If you’re sort of new to Oasis and their back catalog, you may not realize the extent to which they seemed to ‘borrow’ from other artists. The Beatles have been cited as an obvious influence, but there are more. Lots more.
Lead guitarist Noel Gallagher crafted numerous lyrics that came to define a generation. But there’s no escaping the talk of possible plagiarism that often surrounded him and the apparent musical thievery scattered in amongst their discography.
There are many examples of guitar riffs and catchy melodies that sound almost identical to past musical influences. Here are seven times Oasis “nicked” other famous songs.
Supersonic/“My Sweet Lord” by George Harrison
At first, it’s hard to imagine how Oasis’ grungy rock debut “Supersonic” even remotely compares to this delicate offering by the Beatles guitarist.
Yet at 1:44, moments after lead singer Liam Gallagher rasps the line “Nobody could ever hear him call,” and that muddy chorus comes to a close, brother Noel launches into an all too familiar guitar solo.
Although performed in a slightly lower key, the arrangement is almost a perfect match for Harrison’s acoustic noodling from more than two decades earlier.
Shakermaker/“I’d Like To Teach The World To Sing” by The New Seekers
This British folk tune cemented its pop-cult status when it was chosen as the anthem of Coca-Cola’s famous 1972 TV advertising campaign. Oasis cheekily lifted large chunks of its melody to hang “Shakermaker”‘s twelve bar-blues style swagger around.
Noel Gallagher even went one step further, originally penning the following lyrics at the start of verse three, a version of which can still be heard in the band’s early live performances: “I’d like to teach the world to sing in perfect harmony. I’d like to buy the world a Coke to keep it company.’
Following the mention of a lawsuit, Oasis’ label Creation Records persuaded Gallagher to rework his track, which would instead include a local Manchester reference to ‘Mr. Sifter’ the record shop owner and the randomness of ‘Traffic Lights’ turning green.

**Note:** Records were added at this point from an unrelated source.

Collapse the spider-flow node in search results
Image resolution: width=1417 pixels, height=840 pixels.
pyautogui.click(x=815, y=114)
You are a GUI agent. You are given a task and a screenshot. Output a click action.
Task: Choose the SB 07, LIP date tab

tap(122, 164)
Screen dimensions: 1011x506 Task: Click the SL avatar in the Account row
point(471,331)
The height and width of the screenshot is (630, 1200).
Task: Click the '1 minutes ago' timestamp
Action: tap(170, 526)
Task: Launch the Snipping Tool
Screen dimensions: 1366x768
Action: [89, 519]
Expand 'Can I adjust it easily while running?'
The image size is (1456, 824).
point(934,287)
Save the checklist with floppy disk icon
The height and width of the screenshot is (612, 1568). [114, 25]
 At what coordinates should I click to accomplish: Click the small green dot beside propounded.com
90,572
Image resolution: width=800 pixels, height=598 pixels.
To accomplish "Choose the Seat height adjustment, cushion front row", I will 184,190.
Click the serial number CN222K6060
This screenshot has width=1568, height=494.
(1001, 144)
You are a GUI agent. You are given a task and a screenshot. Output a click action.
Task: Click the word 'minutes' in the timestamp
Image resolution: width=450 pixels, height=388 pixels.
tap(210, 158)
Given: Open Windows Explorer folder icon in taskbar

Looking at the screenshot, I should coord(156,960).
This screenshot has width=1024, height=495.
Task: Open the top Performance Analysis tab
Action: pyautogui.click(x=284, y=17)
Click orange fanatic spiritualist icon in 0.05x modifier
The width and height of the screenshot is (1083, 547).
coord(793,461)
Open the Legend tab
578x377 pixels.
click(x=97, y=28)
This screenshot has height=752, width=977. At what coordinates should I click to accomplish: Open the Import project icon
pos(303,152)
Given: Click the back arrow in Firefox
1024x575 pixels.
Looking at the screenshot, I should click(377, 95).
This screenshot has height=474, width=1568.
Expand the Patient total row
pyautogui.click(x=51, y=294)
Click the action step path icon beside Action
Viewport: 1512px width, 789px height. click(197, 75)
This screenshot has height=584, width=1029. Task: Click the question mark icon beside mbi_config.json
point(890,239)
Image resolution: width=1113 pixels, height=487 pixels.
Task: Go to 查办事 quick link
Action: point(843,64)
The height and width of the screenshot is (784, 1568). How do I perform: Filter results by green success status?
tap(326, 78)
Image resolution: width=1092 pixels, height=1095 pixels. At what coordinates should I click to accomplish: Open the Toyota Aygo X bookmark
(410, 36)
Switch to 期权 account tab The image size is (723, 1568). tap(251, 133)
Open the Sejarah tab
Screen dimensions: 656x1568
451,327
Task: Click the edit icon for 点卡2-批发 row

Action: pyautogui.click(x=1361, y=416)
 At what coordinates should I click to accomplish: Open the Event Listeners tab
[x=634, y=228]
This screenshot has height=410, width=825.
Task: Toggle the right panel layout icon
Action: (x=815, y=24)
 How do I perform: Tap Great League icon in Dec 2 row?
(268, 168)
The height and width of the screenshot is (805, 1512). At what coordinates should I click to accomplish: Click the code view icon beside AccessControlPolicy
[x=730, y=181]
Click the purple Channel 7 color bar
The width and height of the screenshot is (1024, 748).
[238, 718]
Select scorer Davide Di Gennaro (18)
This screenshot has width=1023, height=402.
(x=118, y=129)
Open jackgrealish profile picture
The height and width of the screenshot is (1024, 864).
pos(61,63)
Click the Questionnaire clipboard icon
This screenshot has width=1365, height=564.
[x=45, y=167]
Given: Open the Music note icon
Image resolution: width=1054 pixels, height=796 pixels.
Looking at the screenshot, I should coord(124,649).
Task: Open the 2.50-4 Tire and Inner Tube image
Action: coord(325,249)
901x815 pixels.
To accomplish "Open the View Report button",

Cigarettes And Alcohol/“Bang A Gong” by T-Rex
The glam rock-inspired riff found during the opening to “Cigarettes And Alcohol” is unquestionably unoriginal and probably the most shameless of Noel Gallagher’s “borrows.”
Its classic chugging intro that kick-starts track eight on Definitely Maybe is nearly identical to the one so famously crafted by Mark Bolan way back in 1971.
Despite everything, the sheer brilliance of his working-class anthem makes his theft almost forgivable. In fact by the time listeners reach the end of “Cigarettes And Alcohol’s” first chorus, on hearing the T-Rex riff again, it quickly feels a little more original and before too long is somewhat forgotten.
Morning Glory/“The One I Love” by R.E.M.
The groove and swirling roar of “Morning Glory,” the title track from Oasis’ second album, is the main culprit for this particular instance. A driving chord progression throughout both verse and chorus sequences, created by the pairing of bass line and rhythm guitar, sounds incredibly similar when compared to the vibe of R.E.M’s 1987 hit single “The One I Love.”
There’s also a subtle addition to this powerhouse Oasis tune that makes the copy even more noticeable. Listen out for a wave of jangling electric guitar which mimics the R.E.M recording perfectly.
She’s Electric/“With A Little Help From My Friends” by The Beatles
“She’s Electric,” offers two derivative moments for the price of one. The first is a very famous example and the other is a hidden gem very few fans will know.
It’s perhaps one of the worst-kept secrets that Beatles influences scatter themselves across the Oasis discography. As a nod to their love for the Fab Four, those closing moments of “She’s Electric” duplicate the soaring harmonies that help to bring “With A Little Help From My Friends” to an end.
Step Out/“Uptight (Everything’s Alright)” by Stevie Wonder
Raucous toe-tapper “Step Out” was originally intended to feature on Oasis’ hugely successful second album (What’s The Story) Morning Glory. Yet the similarities between its chorus and that of Stevie Wonders’ “Uptight (Everything’s Alright)” quickly raised issues of plagiarism.
When comparing both tracks side by side, intentionally or not, there’s no denying that Noel Gallagher leans heavily on Wonders’ 1965 hit. To avoid legal problems, it was decided “Step Out” be removed from the LP’s tracklist and instead now features as a B-side on 1996’s Britpop hymn “Don’t Look Back In Anger.”
The Hindu Times/“Same Size Feet” by Stereophonics
Much of Noel Gallagher’s copycat behavior is often attributed to the band’s output during the 1990s. But this signature lead guitar riff from their 2002 release “The Hindu Times,” is evidence that he was still prone to a musical “lift,” even in the band’s later years.
Note for note, the main hook of “Same Size Feet” by British rock band Stereophonics, is clearly repeated throughout Oasis’ sixth number-one single.